[Entries for locating words and elements]
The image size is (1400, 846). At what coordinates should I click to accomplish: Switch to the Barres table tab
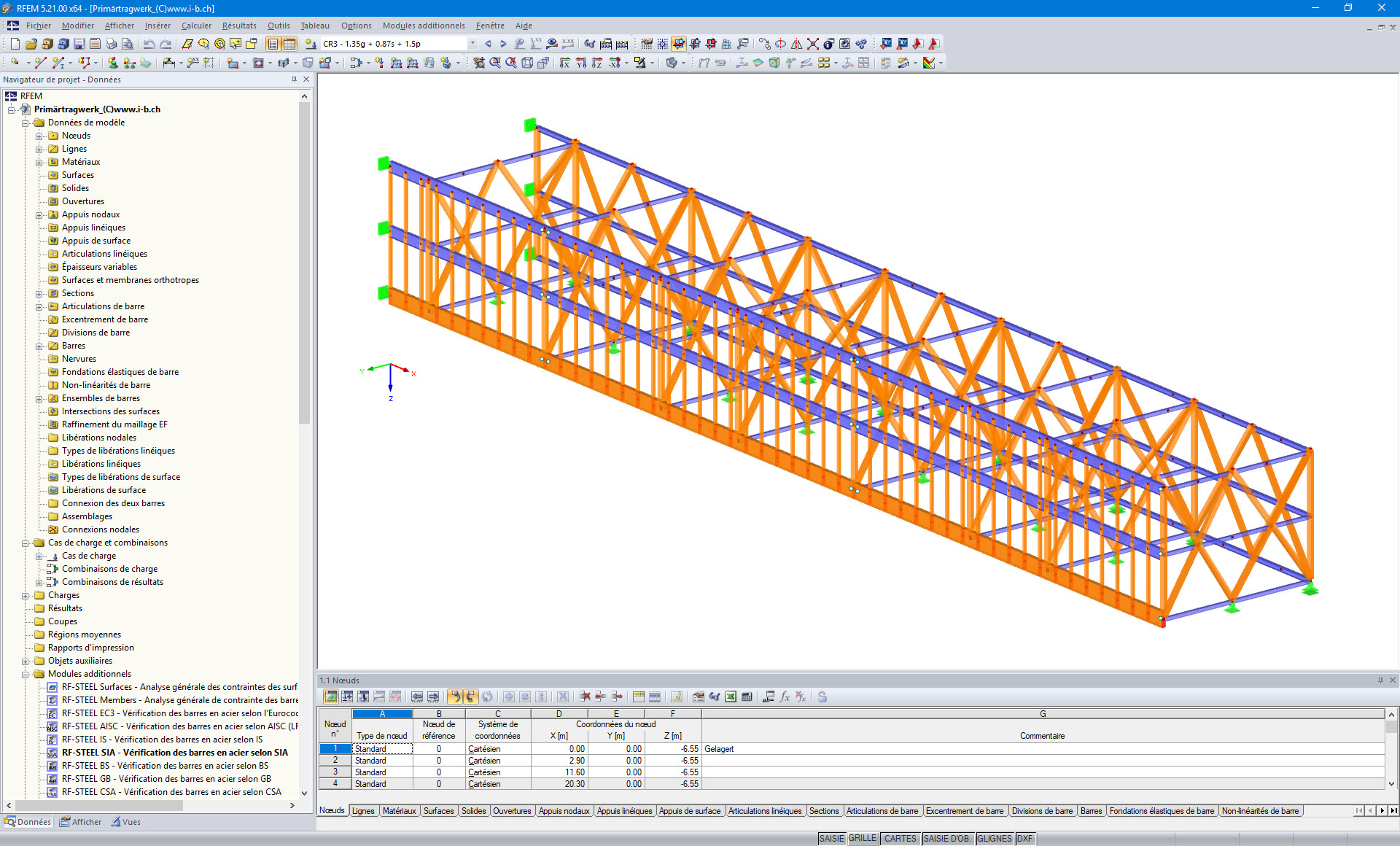point(1092,810)
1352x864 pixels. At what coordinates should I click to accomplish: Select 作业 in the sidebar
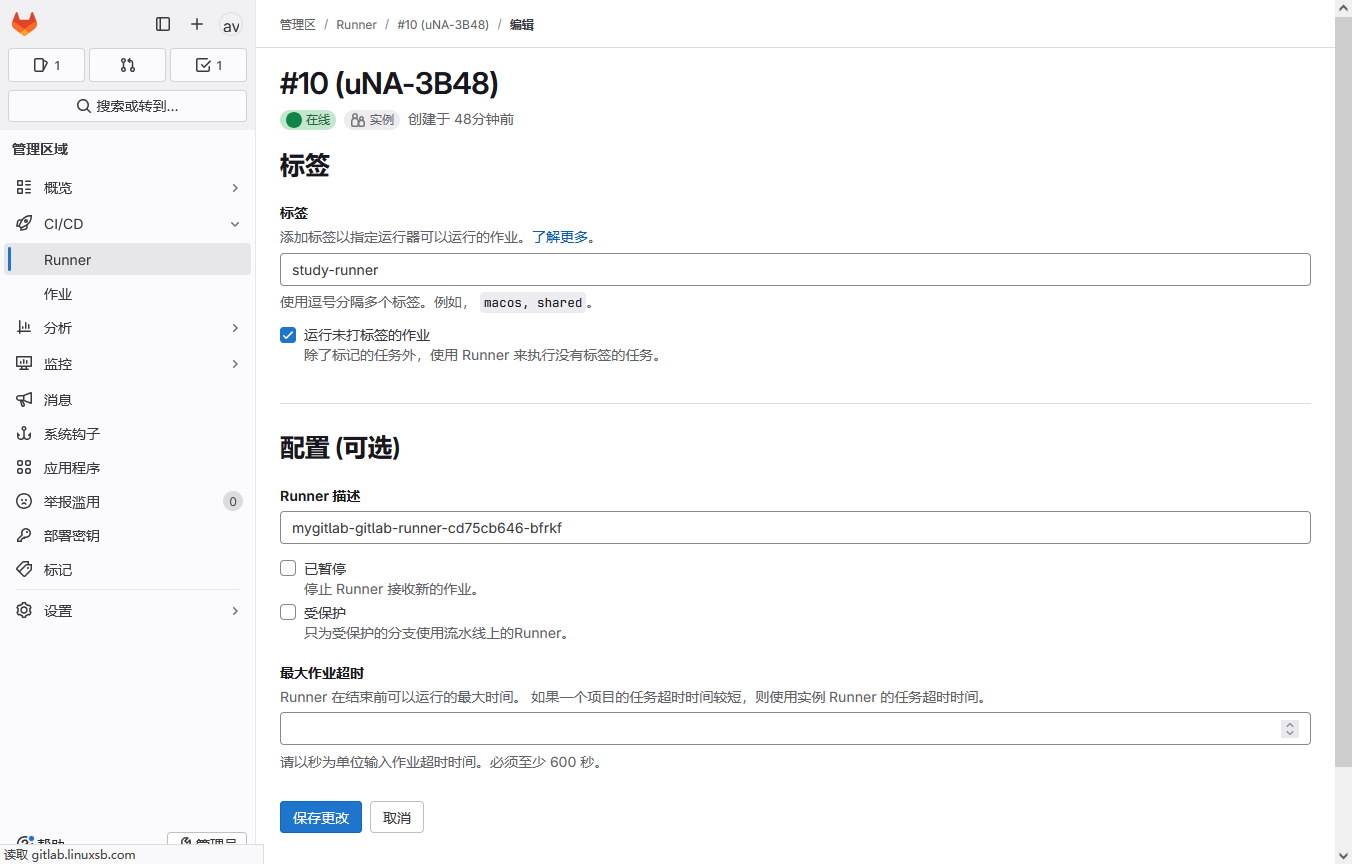(58, 294)
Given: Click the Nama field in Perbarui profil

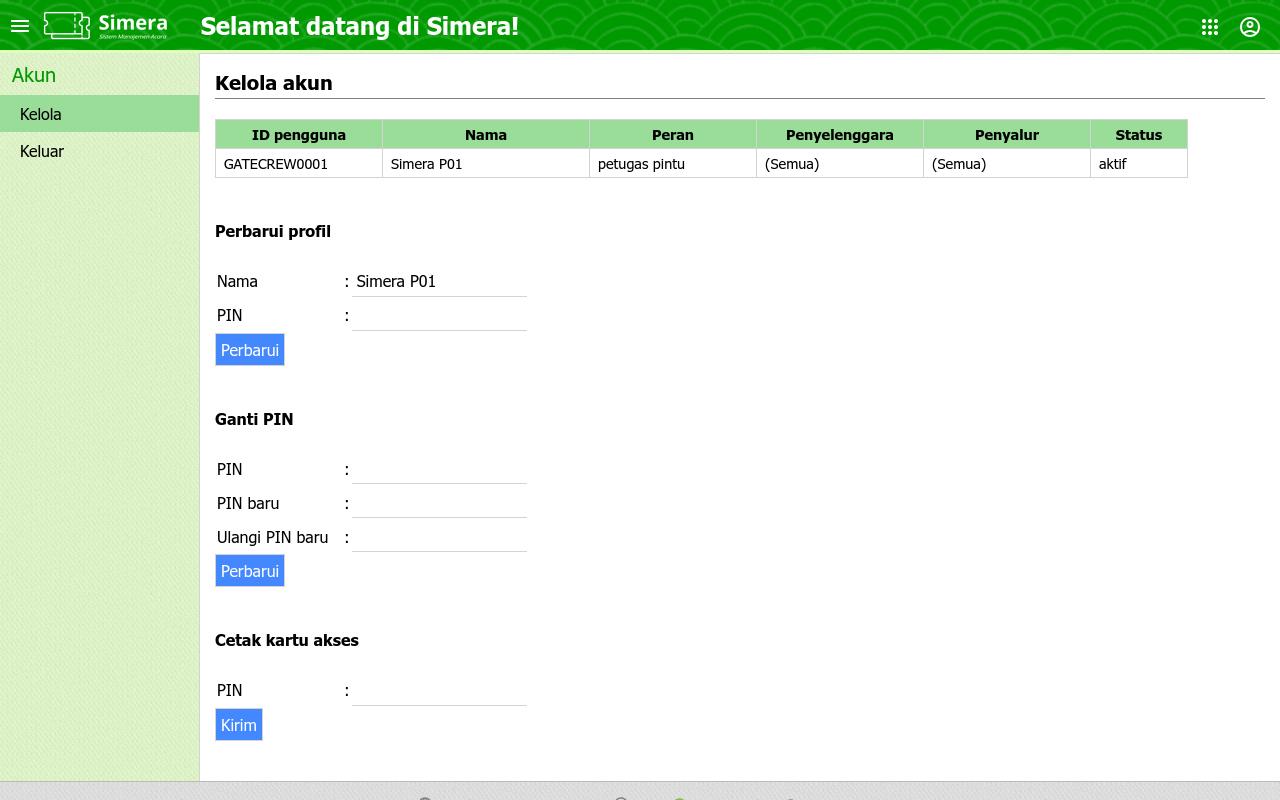Looking at the screenshot, I should tap(439, 282).
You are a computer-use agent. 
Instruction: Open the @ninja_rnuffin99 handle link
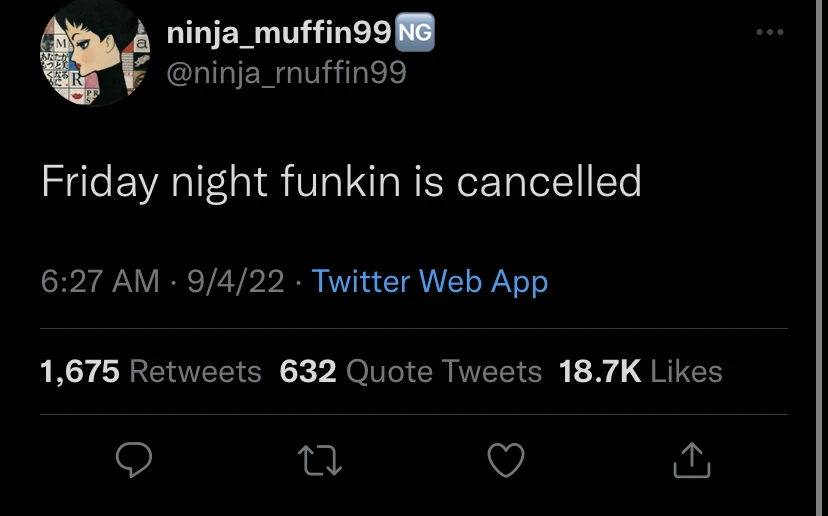(x=285, y=74)
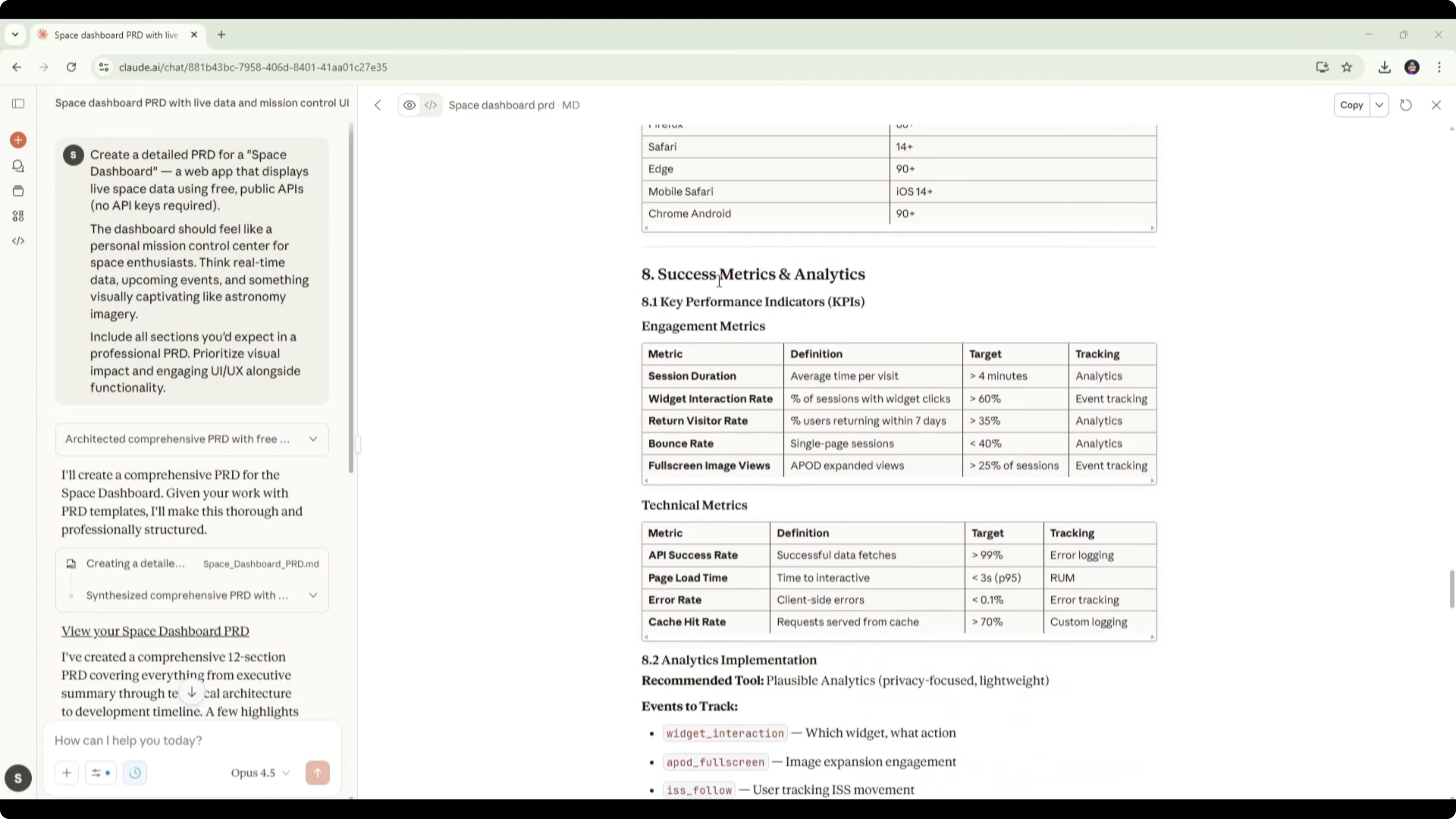The height and width of the screenshot is (819, 1456).
Task: Open the Projects icon in sidebar
Action: [18, 191]

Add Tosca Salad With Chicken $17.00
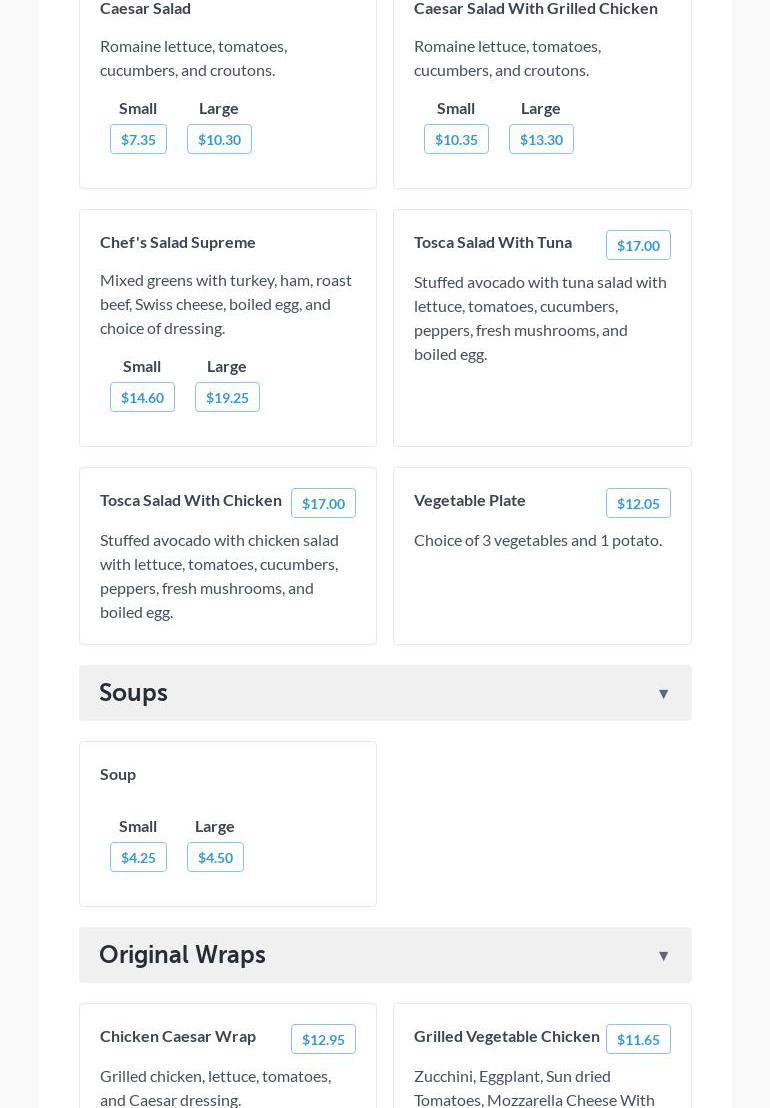point(323,503)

**YOUR OBJECTIVE**
List every line of the entries above that contains the word "what".

**PROBLEM SOLUTION**
The image size is (1400, 846). At what coordinates should I click to accomplish: Switch to the Barres table tab
1352x864 pixels. At what coordinates should I click to accomplish: Select 作业 in the sidebar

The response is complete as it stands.